I'd argue we haven't really "solved" the optimal way to do error handling in programming: Using union types remains one of the best options, but even that has its downsides. Consider the ergonomics of forwarding an error type multiple layers in a Rust program: you can remove some of the boilerplate by strapping macros on top, but I'd argue that's more of a bandage than a fix. Most other programming languages are either using exceptions, which I don't like as they complicate control flow behavior significantly, or simply ignore error handling entirely (like C and Go; Both of them provide some standard facilities for dealing with error values, but handling it is completely manual. I do like this, since it's very straightforward, but it nonetheless is just sidestepping the problem.) And even trying to keep it simple can create new problems, like of course the way pthreads has to contort errno into a thread-local, for reasons obvious.

And while stderr has created a somewhat unified channel for dumping errors into, once they've bubbled up to the point where the program needs to output it, there's an almost unlimited amount of opinions on exactly how error logging should work. Some software won't use stderr by default, others only uses stderr for specific types of errors. Some software dumps everything that isn't data output into stderr, including e.g. `--help` text, whereas some software uses stdout for anything that isn't explicitly an error (Which often leads to me needing to pipe --help to less twice: once without, and once with 2>&1.) Categorization of error logging is also somewhat contentious: should there be a "warning" severity? should you split errors into modules? Formatting, too: what should be in a log line? Should logs be structured into a machine-readable format such as JSON?

It was probably a bad omen that even very old versions of UNIX ran into problems dealing with error logging and wound up needing to bifurcate things. Few programs feel as 'lazy' as UNIX; if UNIX couldn't ignore the problem, god knows the rest of the software was doomed.

JadeNB 1 year ago |

Here I was thinking I might have another fun little bit of trivia for my Statistics class, like the T-test one from the other day (https://news.ycombinator.com/item?id=40485313). Different standard error!

********************

Assignment. Please answer from the error-handling text: what does it say pthreads has to contort errno into?

Dataset entries.
********************

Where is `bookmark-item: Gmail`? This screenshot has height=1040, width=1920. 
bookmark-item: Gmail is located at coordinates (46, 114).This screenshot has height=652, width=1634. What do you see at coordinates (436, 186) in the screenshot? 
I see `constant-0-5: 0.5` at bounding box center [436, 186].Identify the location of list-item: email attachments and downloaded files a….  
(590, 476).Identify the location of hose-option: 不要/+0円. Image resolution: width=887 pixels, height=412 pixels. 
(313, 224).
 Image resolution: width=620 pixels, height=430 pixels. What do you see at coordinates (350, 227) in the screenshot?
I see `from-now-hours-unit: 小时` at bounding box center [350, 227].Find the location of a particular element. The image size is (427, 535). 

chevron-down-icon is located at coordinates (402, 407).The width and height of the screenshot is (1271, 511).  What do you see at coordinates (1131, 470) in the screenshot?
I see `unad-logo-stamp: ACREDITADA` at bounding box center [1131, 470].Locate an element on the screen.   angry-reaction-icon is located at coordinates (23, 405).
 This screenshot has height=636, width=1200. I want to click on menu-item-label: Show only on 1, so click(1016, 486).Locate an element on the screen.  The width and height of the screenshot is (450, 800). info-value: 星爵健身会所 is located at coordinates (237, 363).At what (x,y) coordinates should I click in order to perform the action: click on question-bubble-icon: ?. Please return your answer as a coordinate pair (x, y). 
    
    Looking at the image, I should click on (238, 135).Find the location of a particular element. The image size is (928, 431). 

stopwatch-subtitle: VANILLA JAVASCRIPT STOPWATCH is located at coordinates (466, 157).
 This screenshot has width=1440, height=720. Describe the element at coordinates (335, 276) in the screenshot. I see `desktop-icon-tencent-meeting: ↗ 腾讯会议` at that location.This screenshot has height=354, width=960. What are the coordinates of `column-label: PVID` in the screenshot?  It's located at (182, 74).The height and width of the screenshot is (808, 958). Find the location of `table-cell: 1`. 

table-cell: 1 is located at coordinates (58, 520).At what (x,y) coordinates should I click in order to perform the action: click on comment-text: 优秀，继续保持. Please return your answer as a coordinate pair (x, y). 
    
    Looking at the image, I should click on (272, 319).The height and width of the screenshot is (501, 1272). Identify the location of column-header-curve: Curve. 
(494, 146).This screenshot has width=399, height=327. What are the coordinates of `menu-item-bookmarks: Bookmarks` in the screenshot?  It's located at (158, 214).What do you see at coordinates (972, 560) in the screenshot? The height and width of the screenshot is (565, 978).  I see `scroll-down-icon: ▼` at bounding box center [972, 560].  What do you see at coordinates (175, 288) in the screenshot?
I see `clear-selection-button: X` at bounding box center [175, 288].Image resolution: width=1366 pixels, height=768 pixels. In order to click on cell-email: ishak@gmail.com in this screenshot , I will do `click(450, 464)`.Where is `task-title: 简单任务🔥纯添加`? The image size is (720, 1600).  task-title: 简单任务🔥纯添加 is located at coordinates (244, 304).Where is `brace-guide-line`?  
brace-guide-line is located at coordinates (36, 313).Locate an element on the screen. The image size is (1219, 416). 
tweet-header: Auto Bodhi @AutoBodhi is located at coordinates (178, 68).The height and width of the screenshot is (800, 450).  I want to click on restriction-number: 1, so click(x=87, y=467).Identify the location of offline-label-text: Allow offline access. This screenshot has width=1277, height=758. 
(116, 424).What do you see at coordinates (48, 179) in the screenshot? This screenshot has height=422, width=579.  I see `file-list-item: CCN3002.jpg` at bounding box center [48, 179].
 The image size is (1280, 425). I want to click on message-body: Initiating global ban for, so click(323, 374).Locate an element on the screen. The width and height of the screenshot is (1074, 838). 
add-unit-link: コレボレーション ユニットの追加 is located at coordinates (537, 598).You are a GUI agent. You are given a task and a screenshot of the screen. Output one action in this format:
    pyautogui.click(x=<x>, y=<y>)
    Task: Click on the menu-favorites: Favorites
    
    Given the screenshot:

********************

Output below. A thread-local.